Ei meninota aí passando entre as mesas. Quer uma foto comigo de cigarro na boca? Só pra guardar no fundo da gaveta do sua cômoda e nunca ir lá olhar? Anexo ponho uma declaração de amor descarada pra você não ler. Cum montão de pensamentos inconfessáveis. Cadelinha silvestre roxa pintalgada de amarelo. Então um dia você resolve e pega e bota a foto no porta-retrato da estante cheia de badulaques na sala no lugar de papai.
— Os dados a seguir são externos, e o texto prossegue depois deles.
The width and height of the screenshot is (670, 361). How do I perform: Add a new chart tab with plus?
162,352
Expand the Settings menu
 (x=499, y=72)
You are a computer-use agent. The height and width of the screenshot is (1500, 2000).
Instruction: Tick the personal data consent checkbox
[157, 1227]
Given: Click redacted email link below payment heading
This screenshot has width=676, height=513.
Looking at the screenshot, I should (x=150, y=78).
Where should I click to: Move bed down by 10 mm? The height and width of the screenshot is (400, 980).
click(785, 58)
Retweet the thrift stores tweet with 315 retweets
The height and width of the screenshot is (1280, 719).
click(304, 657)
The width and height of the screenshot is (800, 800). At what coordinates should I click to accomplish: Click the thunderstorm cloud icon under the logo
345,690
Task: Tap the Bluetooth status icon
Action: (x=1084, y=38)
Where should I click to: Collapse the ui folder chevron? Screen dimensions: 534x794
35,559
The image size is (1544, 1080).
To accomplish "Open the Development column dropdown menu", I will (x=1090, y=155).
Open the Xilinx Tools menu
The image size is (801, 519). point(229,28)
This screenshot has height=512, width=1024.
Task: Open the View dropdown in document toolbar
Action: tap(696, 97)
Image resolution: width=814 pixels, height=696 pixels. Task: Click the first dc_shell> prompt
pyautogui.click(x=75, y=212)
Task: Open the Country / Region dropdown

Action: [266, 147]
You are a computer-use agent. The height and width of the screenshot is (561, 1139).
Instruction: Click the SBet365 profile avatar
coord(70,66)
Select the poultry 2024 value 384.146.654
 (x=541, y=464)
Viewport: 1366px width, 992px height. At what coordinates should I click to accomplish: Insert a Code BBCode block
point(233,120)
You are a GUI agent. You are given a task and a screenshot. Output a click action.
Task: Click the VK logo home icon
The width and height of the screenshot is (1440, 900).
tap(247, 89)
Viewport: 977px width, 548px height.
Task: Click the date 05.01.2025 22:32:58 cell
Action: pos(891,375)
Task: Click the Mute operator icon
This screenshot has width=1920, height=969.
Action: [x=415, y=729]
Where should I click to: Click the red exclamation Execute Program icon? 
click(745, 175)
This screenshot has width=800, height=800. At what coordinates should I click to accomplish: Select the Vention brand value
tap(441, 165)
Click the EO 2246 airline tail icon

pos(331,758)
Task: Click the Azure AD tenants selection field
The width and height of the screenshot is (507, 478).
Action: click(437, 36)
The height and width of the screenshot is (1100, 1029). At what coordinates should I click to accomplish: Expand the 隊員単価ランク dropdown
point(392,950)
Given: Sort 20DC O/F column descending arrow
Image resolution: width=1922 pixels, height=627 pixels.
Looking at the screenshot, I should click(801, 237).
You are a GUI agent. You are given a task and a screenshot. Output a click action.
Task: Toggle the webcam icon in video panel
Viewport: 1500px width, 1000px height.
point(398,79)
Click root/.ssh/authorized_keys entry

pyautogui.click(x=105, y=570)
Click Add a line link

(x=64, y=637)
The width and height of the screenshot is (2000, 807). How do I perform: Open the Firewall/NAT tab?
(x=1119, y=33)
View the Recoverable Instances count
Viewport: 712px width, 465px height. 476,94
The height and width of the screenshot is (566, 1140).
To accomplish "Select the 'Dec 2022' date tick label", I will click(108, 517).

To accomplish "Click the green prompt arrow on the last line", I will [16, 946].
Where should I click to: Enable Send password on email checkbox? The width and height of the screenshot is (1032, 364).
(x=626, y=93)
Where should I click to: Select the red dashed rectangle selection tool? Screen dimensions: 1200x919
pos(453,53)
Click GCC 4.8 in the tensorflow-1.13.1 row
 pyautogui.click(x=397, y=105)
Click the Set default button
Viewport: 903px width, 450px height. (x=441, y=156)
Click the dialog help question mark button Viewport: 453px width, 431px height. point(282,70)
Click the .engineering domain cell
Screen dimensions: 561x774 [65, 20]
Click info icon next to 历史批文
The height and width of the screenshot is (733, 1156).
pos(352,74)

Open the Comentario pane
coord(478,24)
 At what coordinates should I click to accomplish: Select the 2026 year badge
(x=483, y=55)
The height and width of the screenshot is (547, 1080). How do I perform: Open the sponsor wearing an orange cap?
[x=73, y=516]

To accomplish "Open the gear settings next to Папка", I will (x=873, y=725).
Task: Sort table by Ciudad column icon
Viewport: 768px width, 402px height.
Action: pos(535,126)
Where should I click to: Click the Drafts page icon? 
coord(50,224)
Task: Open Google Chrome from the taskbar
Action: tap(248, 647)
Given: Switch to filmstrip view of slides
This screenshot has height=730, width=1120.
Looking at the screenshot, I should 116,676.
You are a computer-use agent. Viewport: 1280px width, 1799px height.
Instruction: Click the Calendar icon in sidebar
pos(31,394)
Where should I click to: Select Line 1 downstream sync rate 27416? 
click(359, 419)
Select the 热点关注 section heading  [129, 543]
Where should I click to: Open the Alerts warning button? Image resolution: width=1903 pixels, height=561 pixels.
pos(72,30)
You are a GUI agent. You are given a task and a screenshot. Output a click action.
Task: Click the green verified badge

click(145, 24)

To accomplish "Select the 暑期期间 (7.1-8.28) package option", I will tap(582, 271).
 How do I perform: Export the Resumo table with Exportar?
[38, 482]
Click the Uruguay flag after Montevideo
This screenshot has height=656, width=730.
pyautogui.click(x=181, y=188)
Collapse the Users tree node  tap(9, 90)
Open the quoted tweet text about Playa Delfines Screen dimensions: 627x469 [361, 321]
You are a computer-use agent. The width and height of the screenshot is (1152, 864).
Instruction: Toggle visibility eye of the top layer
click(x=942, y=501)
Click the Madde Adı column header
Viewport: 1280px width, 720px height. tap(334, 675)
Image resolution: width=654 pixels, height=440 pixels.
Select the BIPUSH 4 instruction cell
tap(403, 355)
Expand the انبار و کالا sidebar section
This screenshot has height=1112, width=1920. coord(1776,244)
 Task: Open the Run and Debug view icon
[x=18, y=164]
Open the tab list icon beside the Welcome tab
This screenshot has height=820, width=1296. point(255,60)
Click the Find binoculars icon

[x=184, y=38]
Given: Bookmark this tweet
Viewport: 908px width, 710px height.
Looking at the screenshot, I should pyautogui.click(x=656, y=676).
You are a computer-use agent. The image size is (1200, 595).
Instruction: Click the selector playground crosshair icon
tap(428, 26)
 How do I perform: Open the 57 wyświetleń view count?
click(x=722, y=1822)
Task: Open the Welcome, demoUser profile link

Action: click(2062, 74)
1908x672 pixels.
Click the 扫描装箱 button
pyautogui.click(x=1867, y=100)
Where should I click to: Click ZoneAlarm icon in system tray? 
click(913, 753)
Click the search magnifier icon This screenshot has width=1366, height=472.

Que lhe parece? Ha-ha-ha, escuto tua risada sarcástica.

Depois desses anos todos hoje cedo me vi no espelho opaco do meu quarto e falei, meu, você vai mofar entre estas paredes rumo até quando, se me permite perguntar?

Petulante duma figa. Tédio reverberando a mil ciclos por segundo. Prestes a romper a barreira do meu coraçãozinho de rapadura e fígado empedrado. Duvido que você possa imaginar. Que digo? Não estou interessado. Vai assistir tevê e me deixa em paz com meus delírios.

Af explica que o Bial fala cinco línguas.

Uau, tô inspirado. Inspiração me dá prejuízo. Nesse estado bebo até desmaiar. Amanhã será um tormento. Não aguento mais beber. Tô com o serviço atrasado. Vários processos esperando. Os clientes retendo meus honorários. Vejo o calote escrito nos teus olhos.

Tainara, Larissa ou Suéllen atrai um dos meus olhos. Fred se põe vigilante, mordendo o lábio superior de ciúme. L, S ou T exala aquela sensualidade elétrica que todo homem, mesmo boyola, capta no ato. Ainda não sonâmbulo procuro aguçar a atenção em meio à névoa etílica. Beições chupáveis, nariz correto, olhões circulares, tudo gostoso e cafona. O problema é o conjunto. Rosto de vácuo, inexpressividade suja de incultura, insubstância meio aterradora. Não parece gente. Ai que falta sinto da minha Sílvia gente.

Ei Suéllen, quer falar dos teus sentimentos? Pode falar, não sei se quero ouvir. Porque você não sabe falar dos teus sentimentos. Porque não quer. Porque não pode. Só sabe inventar lorotas. Perdi a conta de todas as que inventa. Uma mais risível que a outra. Tenha ao menos a decência de soar convincente. Tainara e Larissa merecem um tico de consideração.

Af e Fred estão especialmente tagarelas hoje.

Que boçal, escuto a voz de loro do Af imitando Juvenal, o papagaio que o Lacerda sempre tem ao ombro. Inerme, evito reagir.

Não tolero gente baixa, escuto a voz se dirigindo diretamente a mim vindo de algum delírio online. Fred e Af discutem as chances dos concorrentes. Nasci no mundo errado. Este é das suéllens.

-- Bem, senhores, foi bom enquanto etc. Cansei. Já aturei além da conta a faladeira gay. Outros desafios inquietam meu espírito aventureiro, a comichão perambulatória torna a me atiçar. Minha sina não é ficar e sim partir. Preciso ir pra casa comer a Soninha.

Eles cessam a palração, arregalam os olhos doloridos coloridos por lentes em minha direção.

-- Não se preocupem. Partirei fisicamente mas meu espírito prosseguirá fazendo companhia aos dois nesta inglória noite povoada de mortos e fantasmas. Amanhã estarei de volta para as devidas atualizações. Peguem leve nas neuroses, companheiras. Gott, preciso de ar fresco, Hollywood é meu destino.

Af faz que vai chorar em seu passatempo preferido.

Até mais. Soninha sai detrás da porta da cozinha em sua saia esvoaçante e uma florzinha de girassol brotando no rostinho torto, atravessa o salão como se estivesse em seu baile de debutantes e me puxa pela mão.

-- Nunca tinha te visto de saia. Nem em baile de debutantes.

Então Soninha olha para mim e diz:

-- Você devia se matar.

Tento retrucar com meu ar sabe-com-quem-está-falando.

Saímos e Soninha tem cara de missão cumprida. Eu, bebezão de meia idade, cara de quem nunca teve uma missão.

Ah, lembrei de novo: escrevo tentando lograr um laivo de controle sobre minha cabeça.